Makes me feel somehow hopeful, despite us unloading toxins into the air/soil/sea, that the natural world will prevail. Talking of dumping stuff in the sea, I read with amazement that the hole in the crippled Japanese nuclear power station has been blocked with a mixture of . . . sawdust, newspaper and a form of liquid glass. I remember doing exactly that to my cousin's red Spitfire in about 1976, surely things must have have moved on a bit?
Anyway back to the vegetable featured above.

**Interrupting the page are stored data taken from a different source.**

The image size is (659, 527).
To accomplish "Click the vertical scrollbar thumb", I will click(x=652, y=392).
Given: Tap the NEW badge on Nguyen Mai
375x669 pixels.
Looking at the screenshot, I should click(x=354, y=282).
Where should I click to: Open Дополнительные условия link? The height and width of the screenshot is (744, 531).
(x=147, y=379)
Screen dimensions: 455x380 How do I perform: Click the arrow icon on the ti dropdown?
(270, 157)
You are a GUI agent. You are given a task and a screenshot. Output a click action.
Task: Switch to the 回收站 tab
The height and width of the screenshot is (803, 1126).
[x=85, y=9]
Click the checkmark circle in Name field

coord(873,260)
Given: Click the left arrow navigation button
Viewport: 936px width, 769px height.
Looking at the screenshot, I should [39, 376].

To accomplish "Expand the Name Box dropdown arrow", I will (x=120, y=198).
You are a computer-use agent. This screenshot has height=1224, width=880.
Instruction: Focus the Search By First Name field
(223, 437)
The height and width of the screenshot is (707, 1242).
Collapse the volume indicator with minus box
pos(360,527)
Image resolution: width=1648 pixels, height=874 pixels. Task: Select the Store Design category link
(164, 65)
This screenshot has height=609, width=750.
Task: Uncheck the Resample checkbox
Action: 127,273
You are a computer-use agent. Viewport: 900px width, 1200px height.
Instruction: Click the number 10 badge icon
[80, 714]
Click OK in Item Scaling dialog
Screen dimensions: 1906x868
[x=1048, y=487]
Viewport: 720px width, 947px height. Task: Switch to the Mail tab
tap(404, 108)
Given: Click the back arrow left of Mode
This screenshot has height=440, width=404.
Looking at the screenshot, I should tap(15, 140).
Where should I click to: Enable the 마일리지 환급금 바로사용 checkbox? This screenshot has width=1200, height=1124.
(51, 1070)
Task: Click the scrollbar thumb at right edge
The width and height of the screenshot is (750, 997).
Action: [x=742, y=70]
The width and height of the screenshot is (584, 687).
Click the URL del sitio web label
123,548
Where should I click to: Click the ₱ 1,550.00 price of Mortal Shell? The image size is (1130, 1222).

Err, not much really, except that when I see these bright green kings of the legume world I always have to take a few minutes of silent contemplation over their sheer magnificence. Ezra says he saw an 'expose' about them in the Paris science museum. Apparently, even under super-magnification, the spirals keep on spiralling, seemingly into infinity. Well, it makes a change from thinking what is outside our universe, where does it end? etc . . . but similarly brain-taxing on a
slightly different scale.
Enough. Back to the washing up, invoicing and cat hair removal. Safe, small activities of no wonder.